The decision of the Tribunal

  1. The decision of the Tribunal was delivered on 2 August 1999.   The relevant portion of the written Reasons for Decision (“the Reasons”) is contained in paragraphs 9 to 13 thereof, set out in paragraph 17 below.   It appears from the formal material at the commencement of the Reasons that the expression “these applications” in paragraph 9 is intended to refer to the Council’s application Number 1998/66709 for an enforcement order in respect of the existing screen and the bay window, and a separate application by Mr Hamilton Number 1999/15893 for an enforcement order requiring removal of the bay window, both of which were before the Tribunal.   The issue of “whether a permit is required for the construction of the screen” is, of course, not relevant to the application relating to the bay window.   I mention this matter merely to make clear that the use of the expression “these applications” rather than “this application” does not demonstrate that there was an application before the Tribunal relating to the proposed screen as well as the application relating to the existing screen.

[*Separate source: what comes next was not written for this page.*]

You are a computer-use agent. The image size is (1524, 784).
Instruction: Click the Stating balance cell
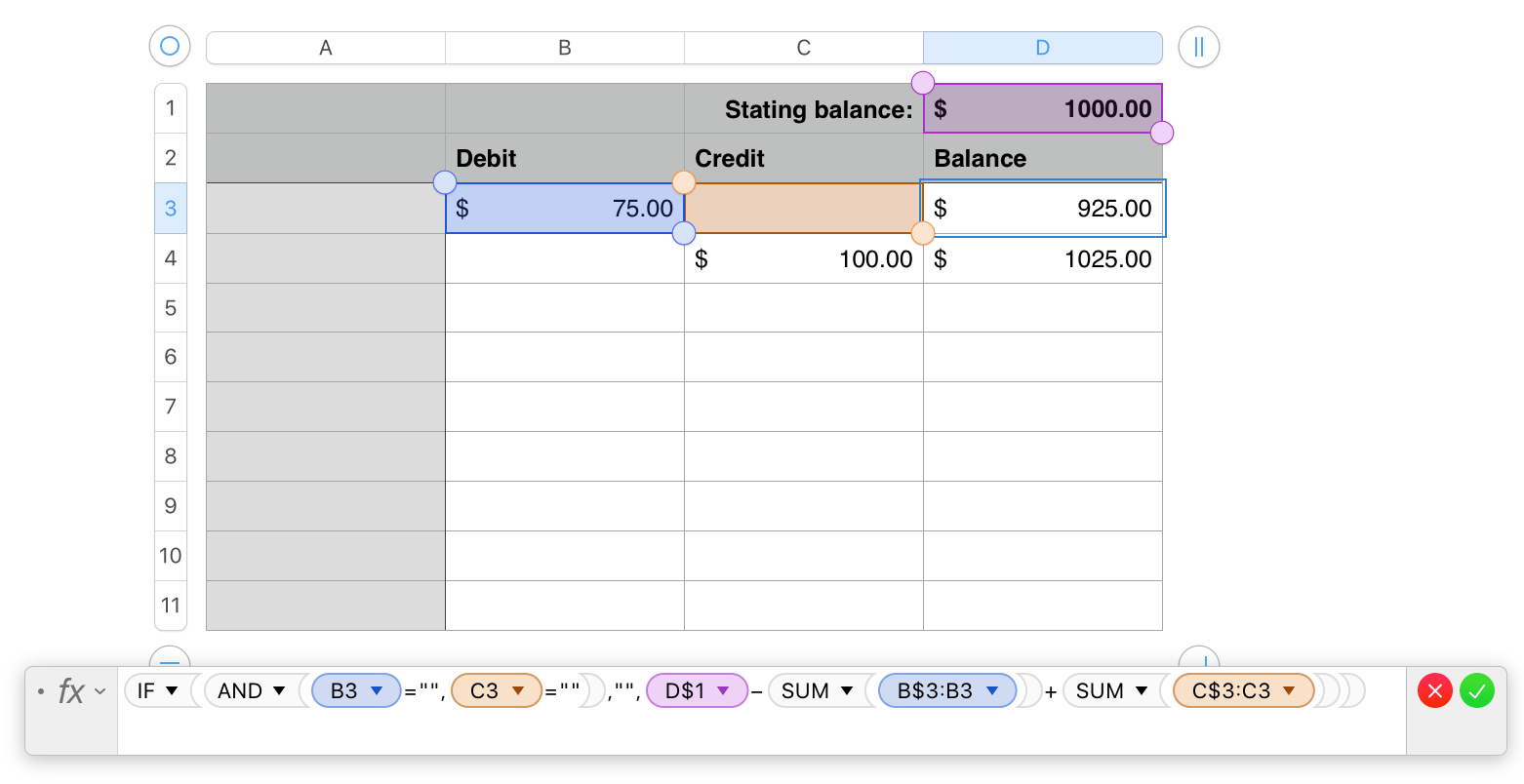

  1. Mr Hamilton deposed that his application Number 1999/15893 relating to the bay window was withdrawn at the hearing before the Tribunal, although the Tribunal in its Reasons goes on to say at paragraph 14 that in relation to that application “no order will be made as the Responsible Authority has now indicated that it has approved and authorised the construction of the bay window”.   It is not necessary for me to decide what actually occurred with regard to that application.

  1. Paragraphs 9 to 13 of the Reasons, which deal with application Number 1998/66709, read as follows:

9.      With regards [sic] the enforcement order requiring removal of the screen on the basis that it has been erected without planning permission the issue to be determined so as to dispose of these applications is whether a permit is required for the construction of the screen under the provisions of Clause 32.01-3 or 4 and 43.01 (Heritage Overlay) of the Port Phillip Planning Scheme [i.e. the new planning scheme].

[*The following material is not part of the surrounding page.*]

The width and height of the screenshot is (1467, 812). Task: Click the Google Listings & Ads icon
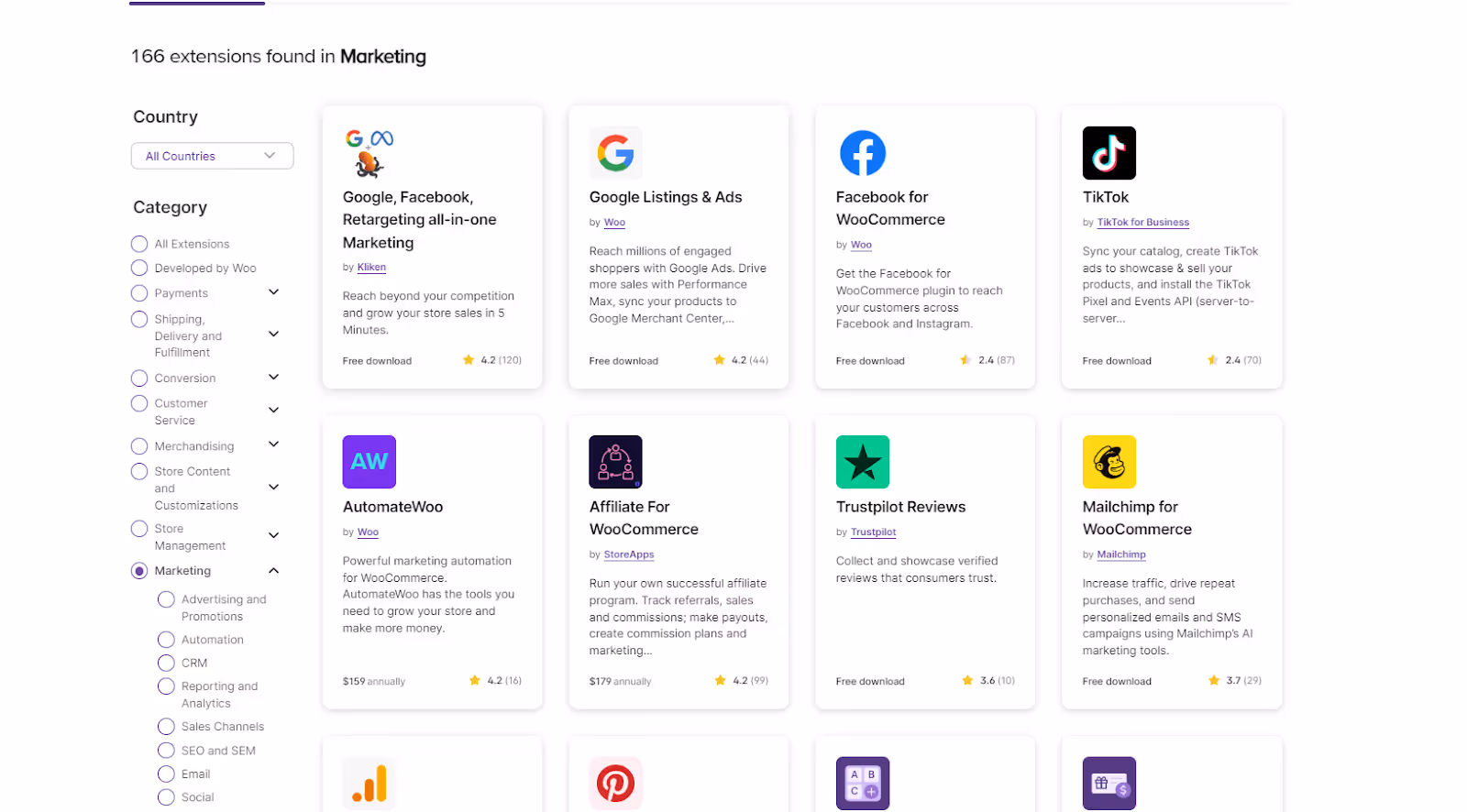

10.     Clause 32.01-3 deals with the construction and extension of single dwellings on a lot of at least 300m2 or more, and clause 32.01-4 deals with the construction and extension of medium density housing and residential buildings.

11.     Having considered the definition of “building” in the Act and the definition of “dwelling” in the Planning Scheme the Tribunal concludes that what is proposed could not be considered to be a construction or extension of the dwellings [sic] owned by Mr and Mrs White at 8/8 Part [sic] Street or the building owned by Mrs Hamilton at 6 Park Street nor could a free standing screen as is proposed be regarded as “works normal to a dwelling”.

12.     The Tribunal also finds that the proposed screen does not fall within any of the classes of development referred to in Clause 43.01-4 as it regards it not as an external alteration of the building at 6 Park Street but as a separate and definable structure.

13.     In the circumstances the Tribunal does not consider that planning permission is required for the proposed screen and therefore it cannot be alleged that what has been erected or what is proposed is in breach of any provision of the planning scheme.   Because of this finding the Tribunal will not make the enforcement order sought.

  1. Paragraph 9 of the Reasons clearly refers to the existing screen;  that is, the screen the subject of the application before the Tribunal.   Paragraphs 11 and 12, however, deal with the proposed screen;  that is, with a matter which was not before the Tribunal.   Paragraph 13 again deals with the proposed screen and extrapolates from the opinion of the Tribunal on that matter, which was not before it, to reach a decision regarding the existing screen, that is, on the matter which was before it.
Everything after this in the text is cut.